▶ _Passage_:
┌────────
Prince William and Kate Middleton faced backlash as they toured Jamaica, Barbados and Belize in March, which was supposed to be a “charm offensive” tour intended to strengthen the U.K.’s ties with Commonwealth countries.
A group of Jamaican business leaders, doctors and politicians penned an open letter at the time, calling for slavery reparation payments and an apology for colonialism from the British monarchy.
“We note with great concern your visit to our country, Jamaica, during a period when we are still in the throes of a global pandemic and bracing for the full impact of another global crisis associated with the Russian/Ukraine war,” the letter, written by the Advocates Network, stated.
“We see no reason to celebrate 70 years of the ascension of your grandmother to the British throne because her leadership, and that of her predecessors, has perpetuated the greatest human rights tragedy in the history of humankind.”
Although the queen was historically regarded quite highly across the region, Britain is accused by many of — at best — a callous attitude towards its former colonies. That feeling has been heightened by the U.K.’s treatment of many Caribbean immigrants who went to Britain after the Second World War, helping to rebuild a war-shattered country.
In recent years, some people from the Caribbean who had lived legally in Britain for decades were denied housing, jobs or medical treatment, and in some cases deported, because they didn’t have paperwork to prove their status.
The British government has apologized and agreed to pay compensation, but the scandal has caused deep anger, both in the U.K. and in the Caribbean. Some Caribbean nations have considered removing the queen as head of state, less than a year after Barbados cut ties and moved from a constitutional monarchy to a republic.
Jamaican Prime Minister Andrew Holness told Prince William that his country plans to become fully independent and will eventually remove the British head of state.
“We are moving on,” he said. “We intend to … fulfill our true ambitions and destiny as an independent, developed, prosperous country.”
└────────
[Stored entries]
┌────────
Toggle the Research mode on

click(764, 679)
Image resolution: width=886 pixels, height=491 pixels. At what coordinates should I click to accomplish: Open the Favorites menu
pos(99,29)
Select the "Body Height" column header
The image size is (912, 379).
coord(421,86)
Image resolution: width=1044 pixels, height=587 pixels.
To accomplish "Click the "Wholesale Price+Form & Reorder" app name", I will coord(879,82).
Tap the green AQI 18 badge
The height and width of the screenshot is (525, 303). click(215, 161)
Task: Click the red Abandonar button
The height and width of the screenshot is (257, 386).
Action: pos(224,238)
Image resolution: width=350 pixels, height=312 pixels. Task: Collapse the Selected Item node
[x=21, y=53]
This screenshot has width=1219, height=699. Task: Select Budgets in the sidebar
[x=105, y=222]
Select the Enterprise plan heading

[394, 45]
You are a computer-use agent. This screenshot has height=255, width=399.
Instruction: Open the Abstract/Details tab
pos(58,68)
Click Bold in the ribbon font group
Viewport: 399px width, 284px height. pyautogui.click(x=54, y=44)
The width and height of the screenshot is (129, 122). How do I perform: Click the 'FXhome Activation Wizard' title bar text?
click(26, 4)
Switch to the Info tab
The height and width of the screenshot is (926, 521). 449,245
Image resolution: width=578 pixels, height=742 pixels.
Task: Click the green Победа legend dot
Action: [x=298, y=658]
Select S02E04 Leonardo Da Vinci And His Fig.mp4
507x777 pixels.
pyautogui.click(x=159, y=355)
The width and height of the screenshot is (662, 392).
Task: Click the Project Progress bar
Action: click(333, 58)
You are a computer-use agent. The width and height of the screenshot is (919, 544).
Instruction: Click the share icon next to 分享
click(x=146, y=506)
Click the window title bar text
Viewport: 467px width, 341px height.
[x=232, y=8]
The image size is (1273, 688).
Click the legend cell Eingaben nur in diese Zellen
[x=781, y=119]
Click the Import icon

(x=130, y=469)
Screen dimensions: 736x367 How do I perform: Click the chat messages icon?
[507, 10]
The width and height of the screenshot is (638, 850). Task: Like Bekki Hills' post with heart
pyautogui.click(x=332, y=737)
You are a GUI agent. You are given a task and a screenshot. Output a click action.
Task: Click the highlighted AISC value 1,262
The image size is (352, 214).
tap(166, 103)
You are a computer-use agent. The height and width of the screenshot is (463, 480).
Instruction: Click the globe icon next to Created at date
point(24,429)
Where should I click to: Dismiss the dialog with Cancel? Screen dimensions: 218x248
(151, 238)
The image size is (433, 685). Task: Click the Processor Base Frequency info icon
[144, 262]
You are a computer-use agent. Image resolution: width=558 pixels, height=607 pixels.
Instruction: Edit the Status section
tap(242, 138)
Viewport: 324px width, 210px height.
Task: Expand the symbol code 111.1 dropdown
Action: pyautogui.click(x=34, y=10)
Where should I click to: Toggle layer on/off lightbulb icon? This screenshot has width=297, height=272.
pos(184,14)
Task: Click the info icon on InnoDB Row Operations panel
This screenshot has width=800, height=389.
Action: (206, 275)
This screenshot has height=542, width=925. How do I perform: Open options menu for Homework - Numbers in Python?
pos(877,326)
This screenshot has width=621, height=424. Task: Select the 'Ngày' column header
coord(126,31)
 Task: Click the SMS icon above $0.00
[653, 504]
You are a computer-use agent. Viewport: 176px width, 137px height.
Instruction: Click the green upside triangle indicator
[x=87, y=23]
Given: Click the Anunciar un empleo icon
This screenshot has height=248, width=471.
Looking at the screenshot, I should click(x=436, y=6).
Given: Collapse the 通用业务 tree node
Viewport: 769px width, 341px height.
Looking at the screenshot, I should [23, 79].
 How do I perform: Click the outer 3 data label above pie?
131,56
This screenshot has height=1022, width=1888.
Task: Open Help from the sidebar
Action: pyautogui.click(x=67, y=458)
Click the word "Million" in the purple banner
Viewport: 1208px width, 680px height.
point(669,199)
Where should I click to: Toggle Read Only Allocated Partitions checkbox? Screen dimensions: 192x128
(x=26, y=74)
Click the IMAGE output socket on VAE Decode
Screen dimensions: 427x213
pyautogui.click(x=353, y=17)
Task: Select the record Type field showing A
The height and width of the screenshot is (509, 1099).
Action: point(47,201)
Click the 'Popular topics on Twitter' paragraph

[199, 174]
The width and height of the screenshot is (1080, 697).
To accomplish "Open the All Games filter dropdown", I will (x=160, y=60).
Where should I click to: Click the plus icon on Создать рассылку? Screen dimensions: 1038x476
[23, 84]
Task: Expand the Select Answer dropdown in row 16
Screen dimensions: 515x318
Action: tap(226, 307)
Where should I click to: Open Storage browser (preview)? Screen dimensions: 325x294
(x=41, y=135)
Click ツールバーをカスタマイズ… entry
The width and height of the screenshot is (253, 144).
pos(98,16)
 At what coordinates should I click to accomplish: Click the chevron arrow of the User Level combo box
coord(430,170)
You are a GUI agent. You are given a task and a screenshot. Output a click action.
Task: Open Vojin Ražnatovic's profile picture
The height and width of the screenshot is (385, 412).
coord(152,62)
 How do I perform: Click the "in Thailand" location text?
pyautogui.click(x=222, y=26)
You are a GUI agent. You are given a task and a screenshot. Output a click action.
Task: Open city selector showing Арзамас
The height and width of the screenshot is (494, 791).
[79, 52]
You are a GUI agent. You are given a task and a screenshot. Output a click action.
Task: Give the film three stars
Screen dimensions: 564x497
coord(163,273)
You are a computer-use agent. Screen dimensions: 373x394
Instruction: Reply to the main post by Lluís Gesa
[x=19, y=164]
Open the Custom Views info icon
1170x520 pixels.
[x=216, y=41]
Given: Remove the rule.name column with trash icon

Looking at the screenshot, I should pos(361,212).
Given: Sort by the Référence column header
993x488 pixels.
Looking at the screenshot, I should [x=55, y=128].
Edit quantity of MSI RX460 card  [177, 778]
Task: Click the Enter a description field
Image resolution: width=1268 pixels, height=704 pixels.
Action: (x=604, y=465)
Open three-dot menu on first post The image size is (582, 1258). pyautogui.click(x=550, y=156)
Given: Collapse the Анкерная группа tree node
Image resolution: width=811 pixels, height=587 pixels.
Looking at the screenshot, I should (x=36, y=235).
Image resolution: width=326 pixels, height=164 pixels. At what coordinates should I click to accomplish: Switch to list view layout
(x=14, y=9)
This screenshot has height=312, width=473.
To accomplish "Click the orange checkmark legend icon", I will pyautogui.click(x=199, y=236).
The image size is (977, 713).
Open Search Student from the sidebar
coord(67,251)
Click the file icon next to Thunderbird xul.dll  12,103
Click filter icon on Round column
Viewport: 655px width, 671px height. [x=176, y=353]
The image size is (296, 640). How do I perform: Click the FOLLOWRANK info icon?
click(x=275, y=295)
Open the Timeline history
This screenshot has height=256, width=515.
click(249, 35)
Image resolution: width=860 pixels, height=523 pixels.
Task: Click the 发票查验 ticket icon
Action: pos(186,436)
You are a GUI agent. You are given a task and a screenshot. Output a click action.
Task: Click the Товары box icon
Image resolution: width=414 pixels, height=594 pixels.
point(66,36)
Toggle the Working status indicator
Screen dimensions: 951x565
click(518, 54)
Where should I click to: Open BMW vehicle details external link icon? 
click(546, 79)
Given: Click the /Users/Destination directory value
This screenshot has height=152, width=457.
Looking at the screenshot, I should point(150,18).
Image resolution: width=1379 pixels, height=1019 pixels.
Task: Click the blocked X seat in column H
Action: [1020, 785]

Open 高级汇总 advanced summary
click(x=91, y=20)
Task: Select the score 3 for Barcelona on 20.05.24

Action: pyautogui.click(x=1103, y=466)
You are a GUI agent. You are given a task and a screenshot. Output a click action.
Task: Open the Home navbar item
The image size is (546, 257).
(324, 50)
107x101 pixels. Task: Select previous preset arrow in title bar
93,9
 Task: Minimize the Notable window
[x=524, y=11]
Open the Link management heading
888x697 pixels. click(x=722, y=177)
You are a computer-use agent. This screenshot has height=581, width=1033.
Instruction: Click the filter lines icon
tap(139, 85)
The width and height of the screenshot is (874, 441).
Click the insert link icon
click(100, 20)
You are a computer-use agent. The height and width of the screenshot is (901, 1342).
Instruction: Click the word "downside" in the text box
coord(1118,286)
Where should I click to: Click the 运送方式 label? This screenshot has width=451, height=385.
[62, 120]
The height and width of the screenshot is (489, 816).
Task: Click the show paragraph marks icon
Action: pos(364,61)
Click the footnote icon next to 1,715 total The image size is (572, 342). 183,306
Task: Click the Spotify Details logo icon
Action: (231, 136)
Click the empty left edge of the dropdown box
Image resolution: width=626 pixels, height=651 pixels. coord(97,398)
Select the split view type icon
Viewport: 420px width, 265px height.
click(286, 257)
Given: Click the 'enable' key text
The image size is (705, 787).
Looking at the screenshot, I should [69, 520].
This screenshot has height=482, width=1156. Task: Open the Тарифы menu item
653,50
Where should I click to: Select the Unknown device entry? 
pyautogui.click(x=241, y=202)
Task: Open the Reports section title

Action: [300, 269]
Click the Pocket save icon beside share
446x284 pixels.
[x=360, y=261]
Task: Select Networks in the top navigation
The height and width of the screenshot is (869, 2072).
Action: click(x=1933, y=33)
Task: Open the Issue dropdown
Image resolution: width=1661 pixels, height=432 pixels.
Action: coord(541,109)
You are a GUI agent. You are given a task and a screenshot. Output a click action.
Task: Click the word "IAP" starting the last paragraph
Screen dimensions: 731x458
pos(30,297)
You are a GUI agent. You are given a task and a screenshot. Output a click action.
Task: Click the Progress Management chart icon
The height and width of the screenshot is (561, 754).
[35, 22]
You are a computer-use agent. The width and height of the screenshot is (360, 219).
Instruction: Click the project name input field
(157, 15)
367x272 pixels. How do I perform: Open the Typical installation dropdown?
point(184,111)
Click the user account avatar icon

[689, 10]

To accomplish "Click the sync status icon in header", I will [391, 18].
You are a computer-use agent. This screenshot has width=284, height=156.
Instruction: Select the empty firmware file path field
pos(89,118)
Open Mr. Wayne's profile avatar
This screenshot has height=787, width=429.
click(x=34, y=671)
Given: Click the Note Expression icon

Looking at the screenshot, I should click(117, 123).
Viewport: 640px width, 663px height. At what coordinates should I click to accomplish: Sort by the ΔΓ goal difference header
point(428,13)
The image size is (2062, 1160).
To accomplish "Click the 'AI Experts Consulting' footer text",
└────────
▶ _Your goal_:
Write the next part of the passage about the royal tour of the Caribbean, starting after its final sentence. The stored entries play no part in what is asked here.

▶ _Answer below_:
During the tour, Prince William made a speech saying that slavery “should never have happened” and expressed his “profound sorrow” over the history of slavery in the country.
What happens next
Experts say that it’s possible to both admire and abhor public figures for their past actions, although it can make the grieving process more complex.
Dave Kessler, a grief specialist and founder of Grief.com, told USA Today the way people grieve is changing, especially with the popularity of social media, and that the lines of inappropriate and appropriate conversations about deceased figures is often blurred.
“There’s a movement shifting away from, ‘don’t talk badly about the dead,’ to ‘let’s talk about people more authentically.’ And these more authentic conversations include acknowledgement of both the good and bad in all of us,” he told the outlet, adding that it exemplifies the complexity of humankind.
Essayist Rebecca Solnit wrote on social media Saturday that “the death of the queen has become an occasion to revisit the intertwined histories of colonialism and slavery. Who the queen was as a person and whether she was herself a prisoner of circumstance are irrelevant; if you embody several centuries of royal history, it’s the inequalities, invasions, and subjugations as well as the pomp and circumstance.”
“The anticolonial discourse right now is about that embodiment of ‘tradition,’ and what that tradition actually consisted of,” she added.
Dr. Kisha Supernant, director of the Institute of Prairie and Indigenous Archaeology in Canada, told Global News that now’s the time to have these tough conversations.
“I think we’re at a very important moment to bring forth this conversation and if we have any hope of reconciliation, we have to remember that truth comes first and that includes any truth about the British monarchy and the British Empire … if there’s a moment to talk about legacy, it’s when someone passes,” Supernant said.